Im Donbass herrscht dieser Tage grimmiger Frost. Mitunter zweistellig rutscht die Temperatur in den langen Jännernächten unter null. An der Front, vor allem in Awdijiwka, kämpft die ukrainische Armee in der Eiseskälte verbissen dagegen an, von der russischen Winteroffensive überrollt zu werden. In immer neuen Angriffswellen versucht Russland die strategisch wichtige, mittlerweile weitgehend in Trümmer geschossene Ortschaft vor den Toren der Separatistenhauptstadt Donezk einzukesseln. Verluste spielen dabei kaum eine Rolle.

Seit dem Ende der für Kiew so enttäuschenden Gegenoffensive im Herbst hat sich ein Schwerpunkt der Kämpfe an der 1.200 Kilometer langen Front in die seit 2014 von der Ukraine zum Bollwerk gegen russische Angriffe befestigte Stadt verlagert. Von den 32.000 Menschen, die 2019 dort wohnten, dürften mittlerweile nur mehr etwa 1.300 ausharren. Während im Rest der Ukraine am Mittwoch seit 700 Tagen Krieg herrschte, sind es rund um Awdijwka bald zehn Jahre. Von April bis Ende Juli 2014 war die Stadt von prorussischen Truppen besetzt – und blieb nach der Befreiung durch die ukrainische Armee ein über die Jahre zur Festung ausgebauter Dorn im Auge der Separatisten und ihrer Moskauer Verbündeten.

Nachdem am Montag dutzende Menschen auf einem Donezker Markt von Granaten getötet wurden, beschuldigte die dortige prorussische Führung die Ukraine, die Stadt von Awdijiwka aus beschossen zu haben.

Entscheidende Schlacht

Präsident Wolodymyr Selenskyj erklärte bei einem Frontbesuch Ende Dezember, dass die Schlacht um die Stadt den Fortgang des gesamten Krieges bestimmen könnte. Fest steht, dass Kiews Armee so wie 2023 in Bachmut auch in Awdijiwka gegen einen Feind kämpft, der nicht nur bei Artilleriemunition aus dem Vollen schöpfen kann, sondern auch kein ein Problem mit Verlusten hat.

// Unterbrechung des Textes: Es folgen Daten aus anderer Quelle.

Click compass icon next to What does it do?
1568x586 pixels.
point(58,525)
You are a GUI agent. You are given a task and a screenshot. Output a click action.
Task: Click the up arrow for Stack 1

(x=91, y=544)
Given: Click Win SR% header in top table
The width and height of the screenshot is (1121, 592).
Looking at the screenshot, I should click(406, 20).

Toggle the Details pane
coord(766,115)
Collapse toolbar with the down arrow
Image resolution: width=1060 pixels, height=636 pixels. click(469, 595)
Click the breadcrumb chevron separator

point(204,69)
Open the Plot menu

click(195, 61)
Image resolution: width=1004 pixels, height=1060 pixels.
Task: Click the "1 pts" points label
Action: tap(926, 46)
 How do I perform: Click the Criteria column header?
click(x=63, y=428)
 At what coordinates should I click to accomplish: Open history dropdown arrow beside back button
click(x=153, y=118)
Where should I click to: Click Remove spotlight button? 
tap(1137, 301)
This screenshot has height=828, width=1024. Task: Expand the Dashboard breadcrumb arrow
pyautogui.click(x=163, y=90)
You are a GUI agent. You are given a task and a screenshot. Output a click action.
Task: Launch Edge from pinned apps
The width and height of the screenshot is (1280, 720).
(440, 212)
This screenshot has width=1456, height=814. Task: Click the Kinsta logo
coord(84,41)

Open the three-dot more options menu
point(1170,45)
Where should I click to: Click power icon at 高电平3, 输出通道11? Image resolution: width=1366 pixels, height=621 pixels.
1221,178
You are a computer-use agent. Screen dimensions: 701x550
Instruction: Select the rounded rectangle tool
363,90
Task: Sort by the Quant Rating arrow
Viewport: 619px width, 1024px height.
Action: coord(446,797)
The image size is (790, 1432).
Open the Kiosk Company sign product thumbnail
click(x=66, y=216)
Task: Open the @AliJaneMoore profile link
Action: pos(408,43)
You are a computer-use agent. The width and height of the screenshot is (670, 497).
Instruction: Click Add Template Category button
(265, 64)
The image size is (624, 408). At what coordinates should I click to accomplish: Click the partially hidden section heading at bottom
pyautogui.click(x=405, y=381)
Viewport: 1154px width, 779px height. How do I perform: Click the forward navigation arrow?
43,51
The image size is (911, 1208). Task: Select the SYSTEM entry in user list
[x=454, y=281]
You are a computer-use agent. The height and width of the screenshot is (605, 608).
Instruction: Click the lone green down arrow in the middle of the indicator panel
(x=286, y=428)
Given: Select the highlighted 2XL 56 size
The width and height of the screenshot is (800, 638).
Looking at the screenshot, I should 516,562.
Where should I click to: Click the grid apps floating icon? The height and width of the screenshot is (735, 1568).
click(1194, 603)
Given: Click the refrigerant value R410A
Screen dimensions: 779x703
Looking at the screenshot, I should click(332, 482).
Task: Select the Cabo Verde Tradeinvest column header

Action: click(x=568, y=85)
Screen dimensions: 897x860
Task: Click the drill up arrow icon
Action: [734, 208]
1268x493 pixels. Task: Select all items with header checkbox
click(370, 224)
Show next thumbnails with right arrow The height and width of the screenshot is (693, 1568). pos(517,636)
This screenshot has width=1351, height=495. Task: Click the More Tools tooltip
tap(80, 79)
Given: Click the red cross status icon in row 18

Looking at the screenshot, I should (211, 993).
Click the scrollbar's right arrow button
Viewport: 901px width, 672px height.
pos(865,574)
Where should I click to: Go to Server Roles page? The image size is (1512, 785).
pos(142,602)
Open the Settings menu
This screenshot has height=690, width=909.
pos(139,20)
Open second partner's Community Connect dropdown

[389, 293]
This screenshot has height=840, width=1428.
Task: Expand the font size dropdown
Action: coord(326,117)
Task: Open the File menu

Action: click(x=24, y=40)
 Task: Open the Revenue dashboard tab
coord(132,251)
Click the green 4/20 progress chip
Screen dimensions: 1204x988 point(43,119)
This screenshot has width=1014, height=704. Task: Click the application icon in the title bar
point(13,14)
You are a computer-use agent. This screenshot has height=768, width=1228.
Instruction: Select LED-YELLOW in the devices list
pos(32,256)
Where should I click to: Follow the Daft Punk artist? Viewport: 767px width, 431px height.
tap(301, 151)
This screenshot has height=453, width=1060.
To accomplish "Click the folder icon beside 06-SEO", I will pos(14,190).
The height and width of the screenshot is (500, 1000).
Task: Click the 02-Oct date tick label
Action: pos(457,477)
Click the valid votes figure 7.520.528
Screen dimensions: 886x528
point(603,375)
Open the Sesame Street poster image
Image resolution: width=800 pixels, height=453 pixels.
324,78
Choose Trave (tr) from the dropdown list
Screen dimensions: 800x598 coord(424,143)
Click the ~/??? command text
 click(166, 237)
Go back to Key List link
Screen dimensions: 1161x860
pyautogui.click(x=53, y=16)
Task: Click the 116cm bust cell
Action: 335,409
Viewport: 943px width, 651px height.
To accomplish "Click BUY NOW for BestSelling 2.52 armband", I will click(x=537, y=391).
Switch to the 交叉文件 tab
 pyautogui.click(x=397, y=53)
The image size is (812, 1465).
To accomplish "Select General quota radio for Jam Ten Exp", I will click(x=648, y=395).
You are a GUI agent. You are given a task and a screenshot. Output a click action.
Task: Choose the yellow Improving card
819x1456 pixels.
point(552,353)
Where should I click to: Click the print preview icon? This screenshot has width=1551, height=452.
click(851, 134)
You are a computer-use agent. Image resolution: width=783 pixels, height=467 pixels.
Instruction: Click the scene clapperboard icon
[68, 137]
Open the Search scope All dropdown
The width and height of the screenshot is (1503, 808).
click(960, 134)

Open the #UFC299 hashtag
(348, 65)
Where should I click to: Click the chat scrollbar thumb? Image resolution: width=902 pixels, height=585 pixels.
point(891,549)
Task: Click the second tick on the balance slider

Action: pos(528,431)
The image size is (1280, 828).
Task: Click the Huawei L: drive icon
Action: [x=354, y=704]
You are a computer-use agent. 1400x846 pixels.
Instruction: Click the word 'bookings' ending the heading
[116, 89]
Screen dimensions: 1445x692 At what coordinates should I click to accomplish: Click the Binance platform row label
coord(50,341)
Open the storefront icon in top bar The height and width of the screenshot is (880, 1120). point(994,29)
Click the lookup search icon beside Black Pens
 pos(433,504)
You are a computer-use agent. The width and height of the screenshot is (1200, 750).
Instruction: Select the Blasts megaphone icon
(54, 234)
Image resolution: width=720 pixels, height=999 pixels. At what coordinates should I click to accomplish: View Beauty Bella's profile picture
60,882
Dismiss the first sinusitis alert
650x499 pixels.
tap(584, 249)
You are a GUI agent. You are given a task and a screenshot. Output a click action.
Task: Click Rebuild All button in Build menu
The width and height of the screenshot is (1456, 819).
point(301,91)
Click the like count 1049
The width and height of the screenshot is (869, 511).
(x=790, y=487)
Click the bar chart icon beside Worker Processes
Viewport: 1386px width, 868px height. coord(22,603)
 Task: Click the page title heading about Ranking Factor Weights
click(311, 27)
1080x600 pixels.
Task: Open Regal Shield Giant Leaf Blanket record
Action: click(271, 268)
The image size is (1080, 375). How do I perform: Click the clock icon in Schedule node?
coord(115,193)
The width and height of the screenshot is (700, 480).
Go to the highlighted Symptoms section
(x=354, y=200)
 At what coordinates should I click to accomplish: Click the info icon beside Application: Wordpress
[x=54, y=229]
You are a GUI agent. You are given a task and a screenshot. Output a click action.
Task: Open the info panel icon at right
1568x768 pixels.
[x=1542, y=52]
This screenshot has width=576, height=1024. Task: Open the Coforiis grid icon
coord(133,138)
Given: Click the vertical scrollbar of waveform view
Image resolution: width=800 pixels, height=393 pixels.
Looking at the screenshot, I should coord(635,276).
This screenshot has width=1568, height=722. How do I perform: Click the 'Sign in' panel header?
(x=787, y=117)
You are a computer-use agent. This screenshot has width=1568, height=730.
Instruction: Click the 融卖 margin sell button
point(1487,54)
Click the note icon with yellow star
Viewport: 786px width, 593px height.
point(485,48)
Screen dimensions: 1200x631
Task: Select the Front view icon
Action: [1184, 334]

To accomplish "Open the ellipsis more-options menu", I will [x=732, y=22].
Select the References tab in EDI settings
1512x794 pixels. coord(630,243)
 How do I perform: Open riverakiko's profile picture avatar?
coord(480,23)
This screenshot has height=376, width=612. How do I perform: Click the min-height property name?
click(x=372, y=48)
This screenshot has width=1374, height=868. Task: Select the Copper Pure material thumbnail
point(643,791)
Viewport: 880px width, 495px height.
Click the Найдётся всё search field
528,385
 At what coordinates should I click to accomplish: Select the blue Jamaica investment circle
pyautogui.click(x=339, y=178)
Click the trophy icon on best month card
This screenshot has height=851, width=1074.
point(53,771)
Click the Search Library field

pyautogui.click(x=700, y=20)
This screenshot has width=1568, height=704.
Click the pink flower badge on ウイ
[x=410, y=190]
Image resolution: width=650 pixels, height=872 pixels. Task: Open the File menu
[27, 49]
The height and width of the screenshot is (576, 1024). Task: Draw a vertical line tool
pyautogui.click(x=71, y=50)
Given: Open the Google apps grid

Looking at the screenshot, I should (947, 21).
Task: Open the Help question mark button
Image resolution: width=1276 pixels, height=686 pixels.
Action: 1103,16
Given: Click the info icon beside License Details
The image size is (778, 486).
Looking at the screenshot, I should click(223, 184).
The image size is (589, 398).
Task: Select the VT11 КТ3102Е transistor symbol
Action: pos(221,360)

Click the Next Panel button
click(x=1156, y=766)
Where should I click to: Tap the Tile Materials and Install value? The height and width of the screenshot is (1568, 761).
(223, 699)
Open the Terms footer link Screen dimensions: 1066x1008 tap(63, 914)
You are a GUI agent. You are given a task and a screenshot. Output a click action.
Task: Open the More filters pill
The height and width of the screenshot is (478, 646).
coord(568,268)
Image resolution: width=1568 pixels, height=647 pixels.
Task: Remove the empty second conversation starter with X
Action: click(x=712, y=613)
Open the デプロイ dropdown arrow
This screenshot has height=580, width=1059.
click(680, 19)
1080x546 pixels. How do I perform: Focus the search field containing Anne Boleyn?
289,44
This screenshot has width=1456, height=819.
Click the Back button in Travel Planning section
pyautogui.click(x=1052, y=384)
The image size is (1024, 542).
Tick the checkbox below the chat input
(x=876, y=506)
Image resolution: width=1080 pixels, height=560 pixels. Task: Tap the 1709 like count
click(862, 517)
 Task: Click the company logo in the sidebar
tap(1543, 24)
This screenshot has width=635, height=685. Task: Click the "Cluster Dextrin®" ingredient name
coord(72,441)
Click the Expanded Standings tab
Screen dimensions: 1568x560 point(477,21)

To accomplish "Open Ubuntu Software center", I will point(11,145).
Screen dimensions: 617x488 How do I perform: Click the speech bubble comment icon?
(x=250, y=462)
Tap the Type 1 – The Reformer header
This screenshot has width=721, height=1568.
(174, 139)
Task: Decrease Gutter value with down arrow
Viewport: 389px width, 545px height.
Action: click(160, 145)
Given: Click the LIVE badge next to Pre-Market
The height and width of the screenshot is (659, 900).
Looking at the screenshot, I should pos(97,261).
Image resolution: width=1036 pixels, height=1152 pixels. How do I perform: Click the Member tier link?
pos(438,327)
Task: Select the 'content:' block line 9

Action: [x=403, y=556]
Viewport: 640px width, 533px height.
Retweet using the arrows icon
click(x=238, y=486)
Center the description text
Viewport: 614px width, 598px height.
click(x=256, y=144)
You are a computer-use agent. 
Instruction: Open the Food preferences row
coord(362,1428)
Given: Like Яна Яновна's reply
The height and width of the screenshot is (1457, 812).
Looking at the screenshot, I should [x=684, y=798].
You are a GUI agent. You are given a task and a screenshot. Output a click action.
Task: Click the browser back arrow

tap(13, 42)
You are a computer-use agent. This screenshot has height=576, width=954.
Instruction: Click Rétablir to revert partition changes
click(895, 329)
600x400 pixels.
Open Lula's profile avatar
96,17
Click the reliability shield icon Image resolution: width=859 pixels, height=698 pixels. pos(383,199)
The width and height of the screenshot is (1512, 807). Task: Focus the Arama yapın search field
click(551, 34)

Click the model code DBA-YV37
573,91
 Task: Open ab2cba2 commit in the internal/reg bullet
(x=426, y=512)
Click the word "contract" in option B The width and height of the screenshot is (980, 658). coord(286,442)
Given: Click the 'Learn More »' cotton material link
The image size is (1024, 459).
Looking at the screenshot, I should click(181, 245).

Der ukrainische Präsident hat kurz vor dem Jahreswechsel Awdijiwka besucht. Wolodymyr Selenskyj hält den Kampf um die Frontstadt zur entscheidend.
AFP/UKRAINIAN PRESIDENTIAL PRESS

Weitläufige Datschenkolonien zeugen gerade im besonders bedrohten Süden der Stadt von dem einstigen Reiz des Donezker Vororts, in dem vor dem Krieg zudem eine bedeutende Kokerei für Arbeit sorgte. Die niedrige Bauweise der Häuser macht es den Verteidigern aber gerade dort schwer. Unweit der südlichen Stadtgrenze hatte sich die ukrainische Armee in dem idyllisch gelegenen Waldgasthaus Tsarska ohota, zu Deutsch Zarenjagd, jahrelang erfolgreich verbarrikadiert. Jüngst nahmen russische Truppen das strategisch wichtige Gelände doch noch ein.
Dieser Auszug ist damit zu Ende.